The practice is the HASC's way to circumvent Congress' moratorium on earmarks. Because the requirement calls for a briefing, not the direct expenditure of money, it does not technically qualify as, and would not be recorded as, an earmark.

However, as congressional insiders have stressed, the briefing is sure to be followed up-if not actually preceded-by phone calls and letters from members and their staffs urging the Defense Department to effect whatever issue the briefing advocates. There's often an unstated implication that if the Pentagon does not embrace the item under discussion, Congress will be unhappy . if not downright retaliatory.

There's a long list of other activities that HASC members-and especially their staffs-perform very much in the shadows without even the pretense of transparency. This behavior comprises the very nuts and bolts of how the committee operates, such as how it takes money away from spending accounts it doesn't like and gives it to programs it does like.

For example, the version of the bill that committee chairman McKeon recommended contains $5.8 billion in various hardware programs that Pres. Barack Obama didn't request.
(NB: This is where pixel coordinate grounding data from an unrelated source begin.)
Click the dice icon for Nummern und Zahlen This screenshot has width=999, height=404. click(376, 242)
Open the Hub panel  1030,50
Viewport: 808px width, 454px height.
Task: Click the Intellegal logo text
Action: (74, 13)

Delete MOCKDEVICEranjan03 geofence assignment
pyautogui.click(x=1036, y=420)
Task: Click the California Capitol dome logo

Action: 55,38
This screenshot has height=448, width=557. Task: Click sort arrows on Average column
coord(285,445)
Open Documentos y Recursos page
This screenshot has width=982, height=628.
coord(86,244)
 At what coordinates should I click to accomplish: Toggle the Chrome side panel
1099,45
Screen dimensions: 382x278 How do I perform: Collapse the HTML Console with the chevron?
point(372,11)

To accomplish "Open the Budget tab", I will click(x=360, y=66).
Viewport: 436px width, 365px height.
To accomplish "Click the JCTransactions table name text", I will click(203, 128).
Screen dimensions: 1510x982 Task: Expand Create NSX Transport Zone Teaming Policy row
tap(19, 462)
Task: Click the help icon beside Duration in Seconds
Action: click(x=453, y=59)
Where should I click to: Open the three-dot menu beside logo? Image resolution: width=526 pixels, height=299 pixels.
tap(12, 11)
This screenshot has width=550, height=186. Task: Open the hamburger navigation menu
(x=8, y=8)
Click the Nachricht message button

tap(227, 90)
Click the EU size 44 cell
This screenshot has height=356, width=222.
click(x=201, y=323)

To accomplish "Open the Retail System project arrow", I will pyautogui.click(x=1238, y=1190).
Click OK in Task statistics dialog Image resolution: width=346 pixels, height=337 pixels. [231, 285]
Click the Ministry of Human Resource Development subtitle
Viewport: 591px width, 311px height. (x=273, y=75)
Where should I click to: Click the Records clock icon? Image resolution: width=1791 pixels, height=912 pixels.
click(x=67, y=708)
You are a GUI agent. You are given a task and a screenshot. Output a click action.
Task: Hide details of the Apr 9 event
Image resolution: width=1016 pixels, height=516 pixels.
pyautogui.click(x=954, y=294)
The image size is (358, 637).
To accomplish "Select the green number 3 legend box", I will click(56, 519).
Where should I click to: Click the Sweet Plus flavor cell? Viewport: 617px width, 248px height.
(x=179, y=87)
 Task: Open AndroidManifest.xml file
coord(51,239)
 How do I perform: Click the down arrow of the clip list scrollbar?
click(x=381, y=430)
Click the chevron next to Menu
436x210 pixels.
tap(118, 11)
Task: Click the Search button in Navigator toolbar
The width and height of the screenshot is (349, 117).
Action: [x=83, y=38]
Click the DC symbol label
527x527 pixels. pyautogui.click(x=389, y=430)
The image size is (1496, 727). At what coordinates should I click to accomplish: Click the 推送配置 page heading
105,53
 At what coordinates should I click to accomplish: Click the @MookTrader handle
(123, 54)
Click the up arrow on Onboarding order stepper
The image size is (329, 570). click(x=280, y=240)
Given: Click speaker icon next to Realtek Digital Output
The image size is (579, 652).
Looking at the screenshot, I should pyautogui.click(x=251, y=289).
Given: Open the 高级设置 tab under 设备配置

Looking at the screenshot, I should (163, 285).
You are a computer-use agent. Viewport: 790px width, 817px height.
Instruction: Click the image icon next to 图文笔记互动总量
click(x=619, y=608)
They include $796 million to refuel and overhaul <https://medium.com/war-is-boring/the-pentagon-is-playing-games-with-its-570-billion-budget-e93d0a33f4a6>  the aircraft carrier USS George Washington and another $800 million for an amphibious warfare ship not in the formal budget, $453 million for various vehicles neither the Army nor Marine Corps asked for plus more than $420 million for additional U.S. and Israeli missile defenses.

Many of these add-ons were not in the president's budget request, but were in various lists of programs that Secretary of Defense Chuck Hagel and the individual military services sent to Capitol Hill seeking-quite openly-to circumvent the regular budget process.

Former defense secretary Robert Gates had ended this wish-list practice, but it came back under Hagel.

The Budget Control Act of 2011 and subsequent congressional actions imposed some modest spending constraints on the total amount available to the bill. There was, ostensibly, a $496-billion cap on basic military spending. So the committee had to find offsets for the "extra" $5.8 billion McKeon and others wanted to spend.

While the committee staff was able to find some specific programs to cut as offsets-for example, buying one fewer Littoral Combat Ship, one fewer KC-46A aerial tanker and reducing spending on the Army's Warfighter Information Network-the staff didn't find enough to cover the entire $5.8 billion.

To make up the difference, the staff did what it has done many years in the past to thwart budget constraints. The committee report contains pages and pages of tables intended to specify how much the Defense Department is to spend, program by program, in various large accounts, such as the procurement account and operations and maintenance.

Buried in scores of pages are items with titles like "undistributed adjustment" and various other only slightly-less-imprecise terms. At best, the report text only vaguely explains the items. But the amounts total billions of dollars.

For example, the tables for the $165-billion operations-and-maintenance account shows 131 instances calling for what the committee describes as a "reduction in contracts for other services." They total $403 million. But the report explains none of them-and doesn't even specify what "other services" means.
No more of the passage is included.